Mon verre était plein, je le fis durer jusqu’à l’Allegro final. Jamais, je n’avais écouté de disque dans des circonstances si proches du concert. J’ignorais que cela fut possible. Durant ces dix-sept minutes, qui furent une longue surprise, je me tins cois et attentif, les yeux posés sur les minces nuages embués qui flottaient derrière la fenêtre, et mes souterrains s’éclairèrent.

X savait respirer, manger, boire, marcher, être immobile, parler et se taire. J’avais appris en autodidacte, sur le tas comme un glouton en homme longtemps privé de ses plus logiques convoitises. Je ne calculais pas mes plaisirs, j’étais un être dépensier, pour qui tout événement sedevédetre un profit.
Je quittais l’appartement vers minuit, et saluant sur le pallier, l’alcool me fit dire :
- Je veux être le premier membre de ton fan-club. Je suis enchanté de te connaître.

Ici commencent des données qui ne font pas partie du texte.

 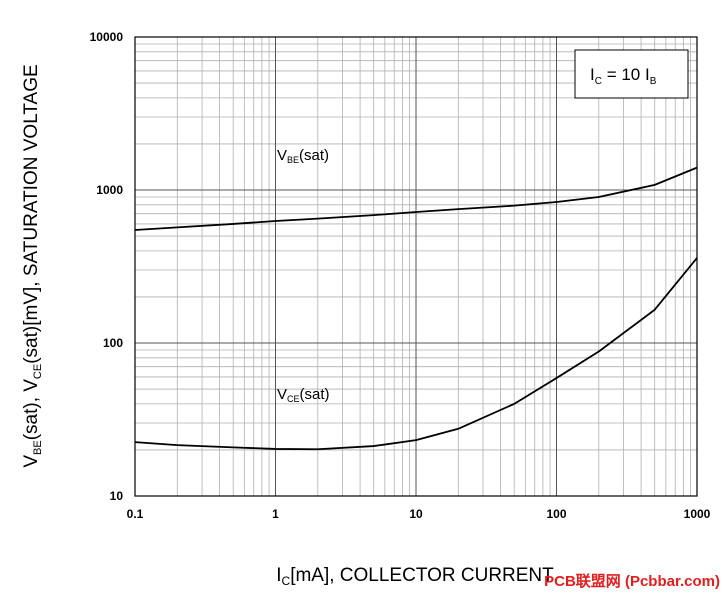 I want to click on annotation-box, so click(x=632, y=74).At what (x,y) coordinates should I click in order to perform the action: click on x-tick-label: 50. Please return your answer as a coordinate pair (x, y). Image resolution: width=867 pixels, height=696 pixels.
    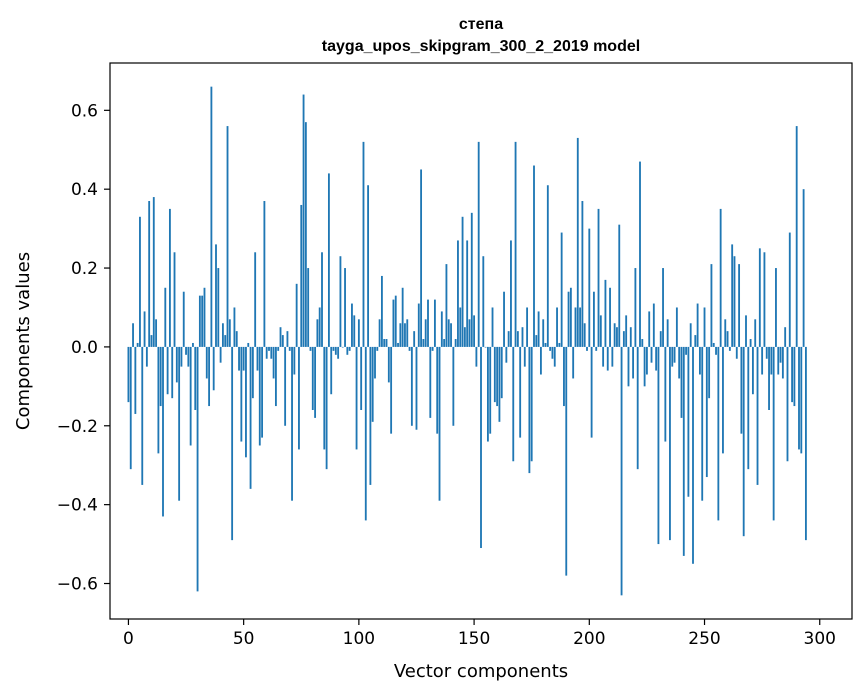
    Looking at the image, I should click on (244, 639). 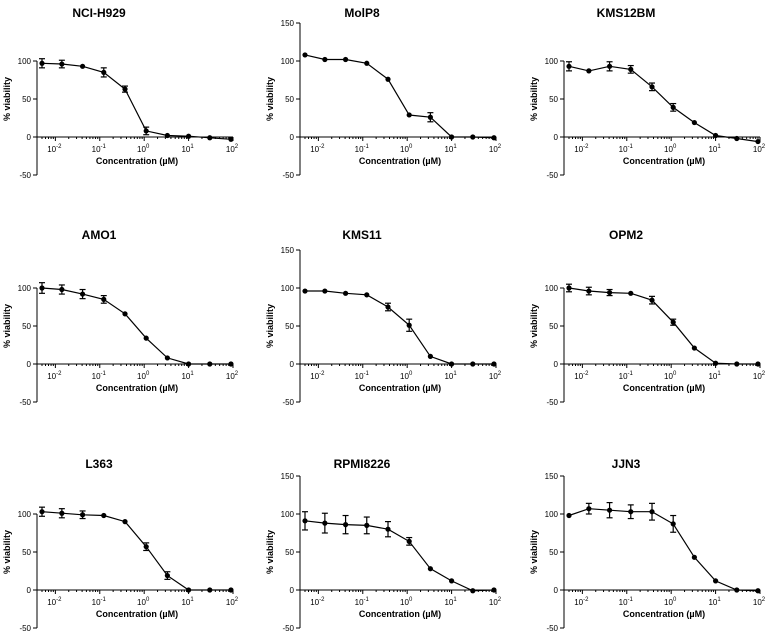 What do you see at coordinates (288, 476) in the screenshot?
I see `y-tick-label: 150` at bounding box center [288, 476].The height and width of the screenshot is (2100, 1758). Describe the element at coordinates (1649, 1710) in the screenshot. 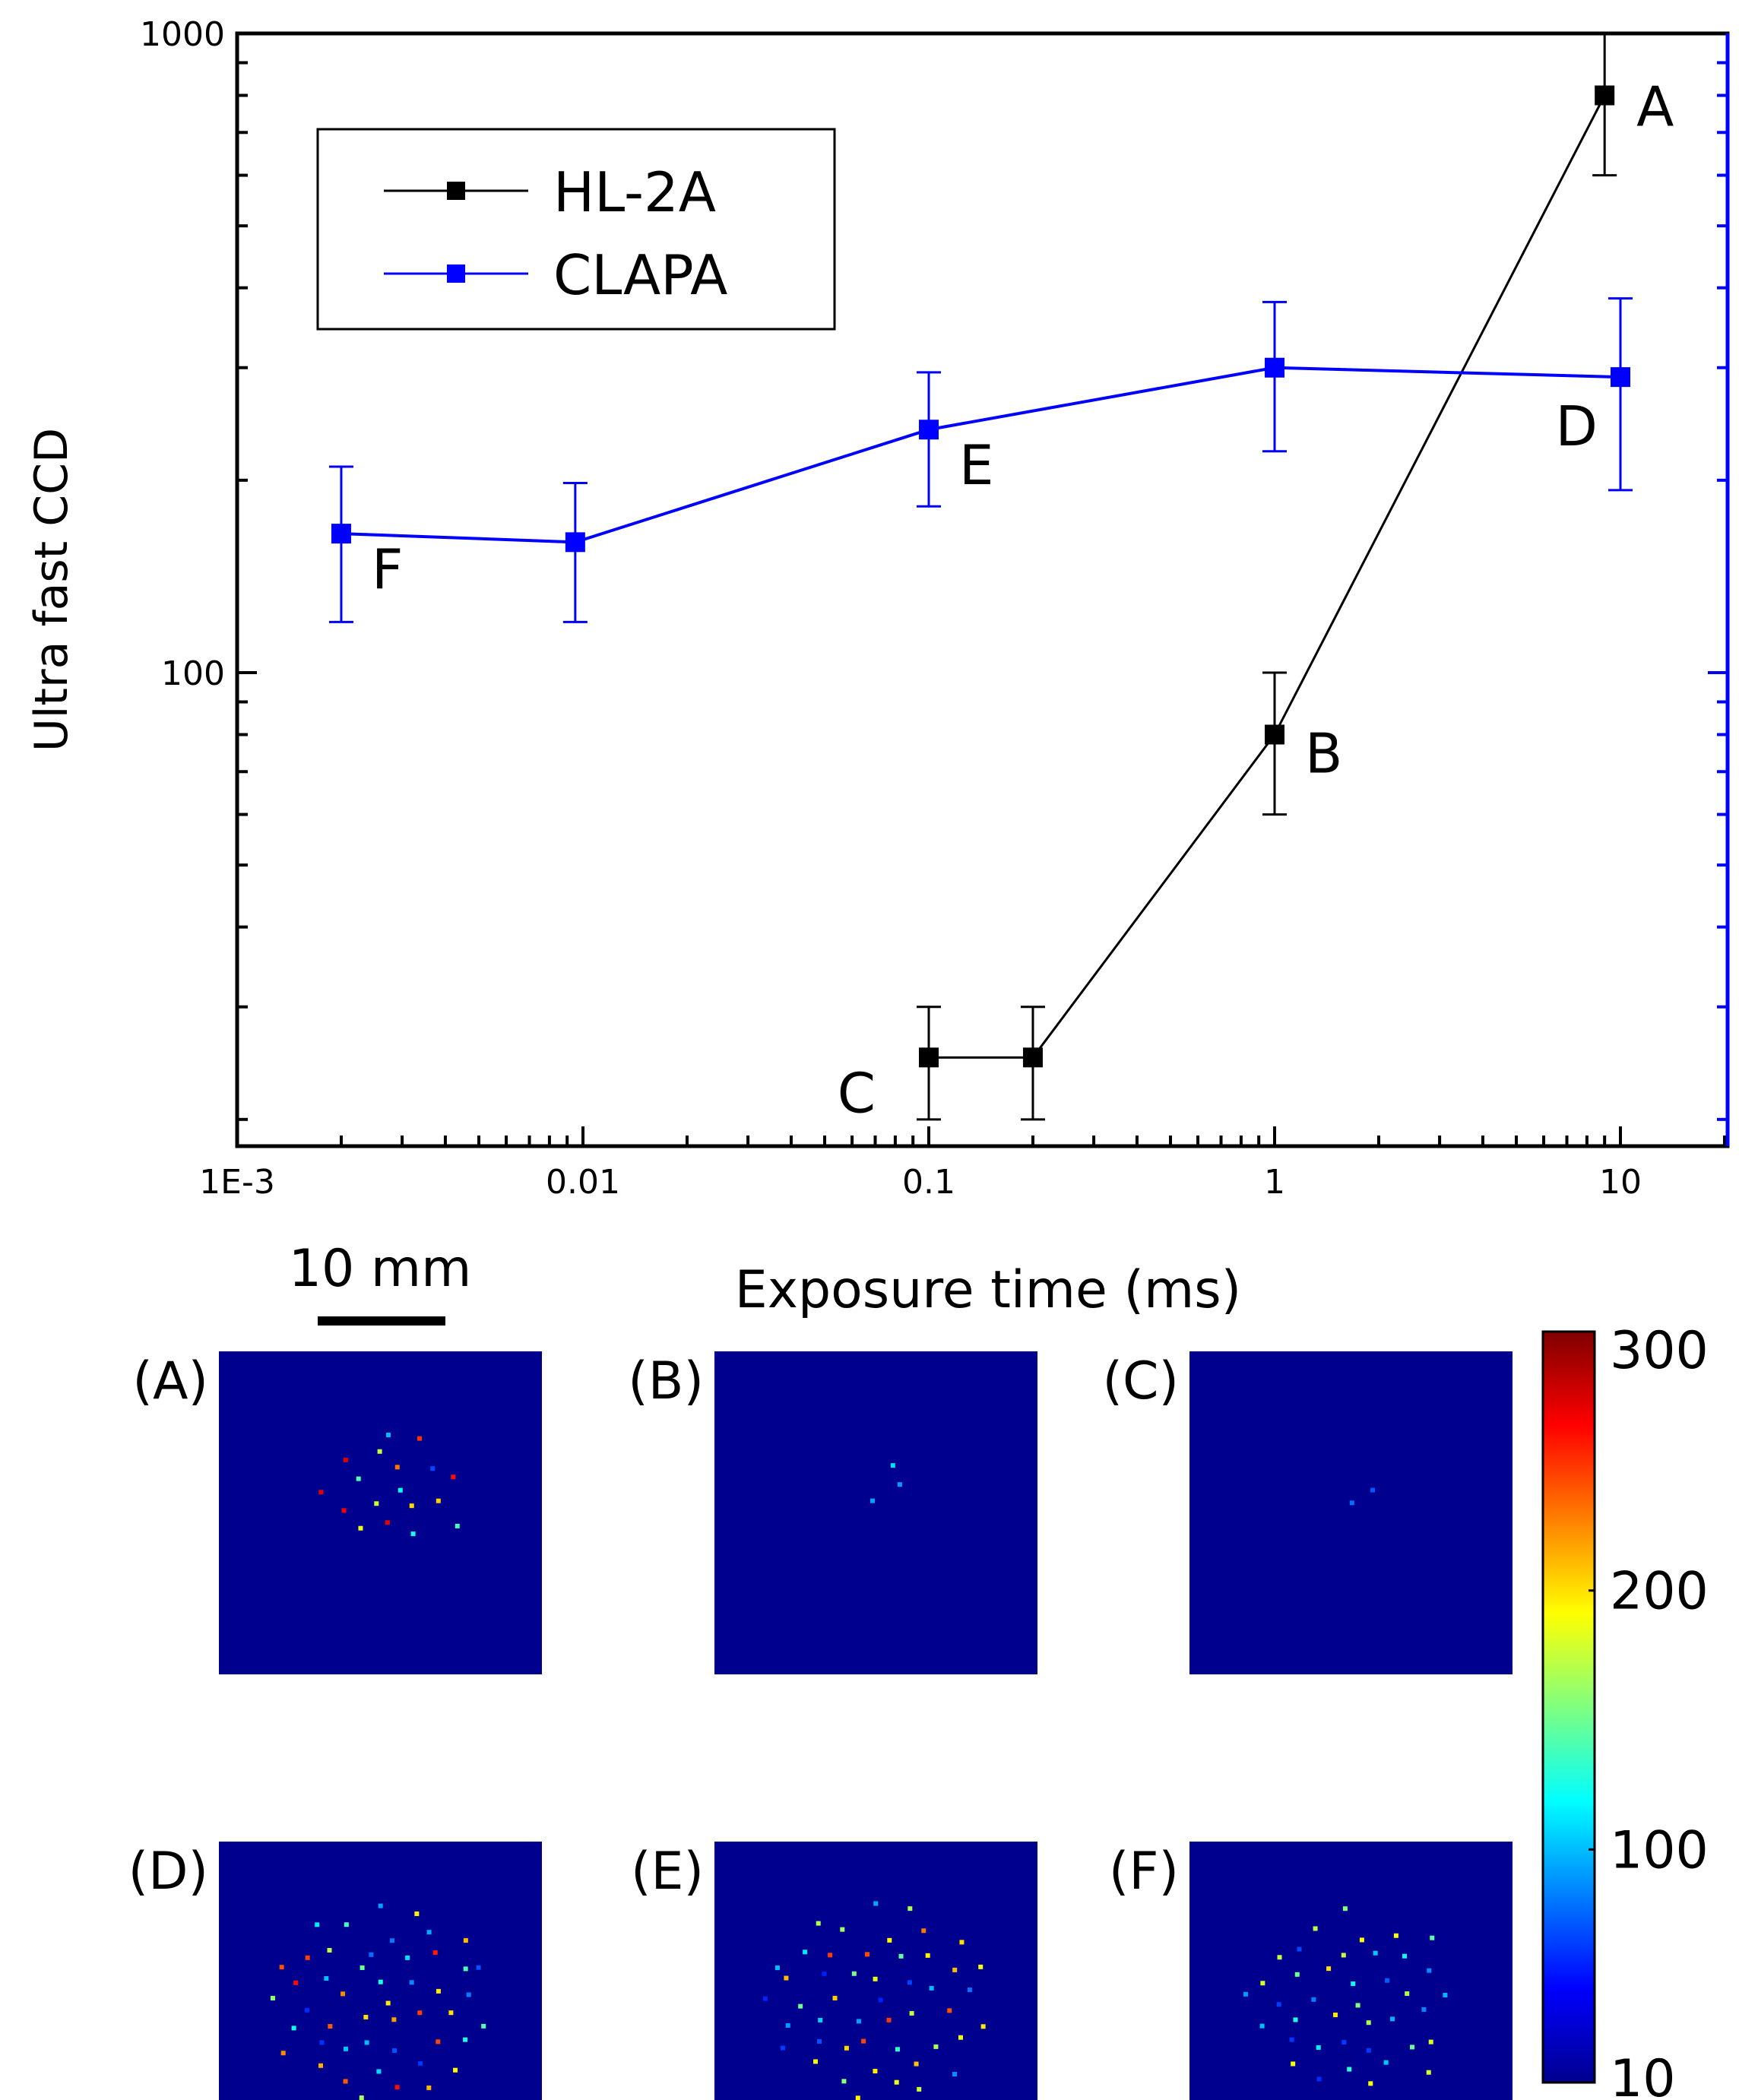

- Rentre chez toi, tu me fais honte.
L’air extérieur me détendit, je longeais les palissades d’un square, un réverbère disposait d’évocatrices guirlandes aux arbres, pendantes comme des viscères et entre les feuilles de multiples amandes grisâtres inondaient les branches. Une chaleur lourde, engloutissait la ville sous une coupole moite.
Je dégrafais ma chemise et me calmant à la vue de petits groupes qui déambulaient paisibles, je parvins à retrouver le chemin de mon appartement sans m’être perdu.
En ouvrant la porte, le déclic bienveillant de la serrure accueillit mon retour, je m’affalais dans la baignoire et fis couler l’eau.
J’étais reposé, j’avais croisé un compagnon fiable sur la route solitaire que cinq ans plus tôt j’avais pris, dans l’intention de devenir artiste.